Beaten-down stocks often make the best value investments.
“The time to buy is when there’s blood in the streets,” said Barry Rothschild, an 18th century British nobleman and banker.
Or, as Warren Buffett put it in more modern and far less graphic terms, “Be greedy when others are fearful.”
But not all beaten-down stocks are created equal. For evidence, I present you the cases of Chipotle (CMG) and Yahoo (YHOO).
Needless to say, CMG stock has been tanking since this series of outbreaks began; the stock is down 24% in the last two months.
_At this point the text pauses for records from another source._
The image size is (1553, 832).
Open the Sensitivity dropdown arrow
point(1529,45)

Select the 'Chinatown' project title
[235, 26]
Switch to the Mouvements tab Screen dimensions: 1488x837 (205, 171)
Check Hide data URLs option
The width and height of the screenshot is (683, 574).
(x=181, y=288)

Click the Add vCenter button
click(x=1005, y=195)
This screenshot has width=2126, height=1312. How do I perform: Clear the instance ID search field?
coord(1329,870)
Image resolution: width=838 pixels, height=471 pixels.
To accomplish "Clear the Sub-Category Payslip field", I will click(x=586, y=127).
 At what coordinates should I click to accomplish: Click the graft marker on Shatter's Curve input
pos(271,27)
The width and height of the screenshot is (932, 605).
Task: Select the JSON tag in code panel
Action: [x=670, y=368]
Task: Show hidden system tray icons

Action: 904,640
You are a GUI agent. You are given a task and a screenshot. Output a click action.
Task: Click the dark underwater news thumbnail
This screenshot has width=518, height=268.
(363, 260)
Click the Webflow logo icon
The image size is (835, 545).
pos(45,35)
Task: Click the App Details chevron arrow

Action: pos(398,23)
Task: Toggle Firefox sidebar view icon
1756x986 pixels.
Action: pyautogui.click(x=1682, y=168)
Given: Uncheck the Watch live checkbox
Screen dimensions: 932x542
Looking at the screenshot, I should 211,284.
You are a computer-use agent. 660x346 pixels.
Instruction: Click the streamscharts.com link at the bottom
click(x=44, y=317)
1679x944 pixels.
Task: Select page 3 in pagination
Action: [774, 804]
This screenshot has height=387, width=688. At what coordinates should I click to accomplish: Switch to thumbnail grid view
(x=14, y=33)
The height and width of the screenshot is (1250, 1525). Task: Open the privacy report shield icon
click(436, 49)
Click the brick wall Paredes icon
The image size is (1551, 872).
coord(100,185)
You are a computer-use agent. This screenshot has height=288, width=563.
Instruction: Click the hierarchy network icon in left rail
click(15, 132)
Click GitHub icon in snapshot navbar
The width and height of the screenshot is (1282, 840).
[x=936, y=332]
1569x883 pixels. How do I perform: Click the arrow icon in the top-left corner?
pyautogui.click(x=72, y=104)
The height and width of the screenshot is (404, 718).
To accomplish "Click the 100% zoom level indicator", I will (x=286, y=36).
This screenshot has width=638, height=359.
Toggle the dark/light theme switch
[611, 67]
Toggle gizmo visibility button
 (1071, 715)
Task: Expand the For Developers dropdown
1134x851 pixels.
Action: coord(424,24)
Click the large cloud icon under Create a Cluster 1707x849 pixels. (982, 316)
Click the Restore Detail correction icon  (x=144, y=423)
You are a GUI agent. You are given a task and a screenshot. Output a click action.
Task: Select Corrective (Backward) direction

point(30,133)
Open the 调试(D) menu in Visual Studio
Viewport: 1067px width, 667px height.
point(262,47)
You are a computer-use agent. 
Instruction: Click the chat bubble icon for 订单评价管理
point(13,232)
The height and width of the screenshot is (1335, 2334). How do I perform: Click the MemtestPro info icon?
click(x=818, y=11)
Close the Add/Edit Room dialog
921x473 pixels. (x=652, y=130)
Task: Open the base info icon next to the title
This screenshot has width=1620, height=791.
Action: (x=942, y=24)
Yahoo’s problems haven’t been as embarrassing or egregious as an E. coli outbreak. But the company’s earnings have been on steady decline for the past two years under CEO Marissa Mayer, as Yahoo has clearly fallen well behind competitors Google and Facebook. Yahoo’s recent struggles prompted the company to announce this week that it will restructure its core business and spin off into two companies, and have put Mayer’s job in jeopardy.
Amid all that instability and dwindling growth, YHOO stock has plummeted more than 31% this year.
So, both CMG and YHOO qualify as beaten-down stocks. But only Chipotle looks like a possible value candidate.
Chipotle’s bad news is humiliating, but it hasn’t had a profound impact on sales, and probably won’t in the long term. Sure, some people will swear off the restaurant completely—and surely those poor souls who contracted E. coli or norovirus will never return. But the vast majority won’t; in a few months, the outbreak will be yesterday’s news. That’s the reality of this 24-hour news cycle.
Chipotle essentially poisoned diners in 10 states, but it doesn’t change the fact that the company’s sales (12% growth in the third quarter) and earnings (10.6%) are still growing at a healthy rate. Those quarterly results are roughly in line with the company’s full-year 2015 sales and earnings estimates. That’s slower growth than a year ago (sales expanded 28% in 2014, EPS improved 35%), but it’s growth nonetheless.
That’s why our value expert and Cabot Benjamin Graham Value Investor advisory editor Roy Ward still lists Chipotle as one of his “Top 275 Value Stocks” in his latest issue. With a P/E of 33, however, Roy wants to see CMG fall even further—ideally another 26%—from its current $567 share price before recommending it as a strong value play. But he does note that Chipotle is a “fast-growing company with a strong balance sheet and solid earnings.”
The same can’t be said for Yahoo. It doesn’t make Roy’s list.
Why? For one, Yahoo’s recent stretch of bad news actually stems from slowing sales and earnings growth. Revenues have been on a steady downslide since 2008, from $7.2 billion that year to an estimated $4.9 billion this year. Meanwhile, the company’s per-share earnings haven’t grown since the third quarter of 2014.
Things could only get worse next year. Sales and earnings are expected to slip even further in 2016. Thus, even with YHOO stock down 31% in 2015, it’s still well overvalued: the stock trades at an extremely frothy 133 times trailing earnings, and 59 times next year’s earnings estimates.
Those aren’t the makings of a promising value stock, even if the company’s restructuring plan works and Marissa Mayer rights the ship. You can’t invest solely on promises. Any play on YHOO stock at the moment would be little more than speculation.
As Roy says, “Yahoo will need to reinvent itself before I add it to my universe of stocks.”
Yes, some beaten-down stocks can make for great investments. That’s why you shouldn’t rule out Chipotle after its recent string of disease-ridden embarrassments. But the reasons why the stock is so beaten down do matter, and so do the fundamentals.
A growing company with a beaten-down stock can make for a good value stock; a beaten-down stock with declining sales and earnings probably isn’t worth the risk.
As Mr. Buffett can probably attest, sometimes the fear is warranted.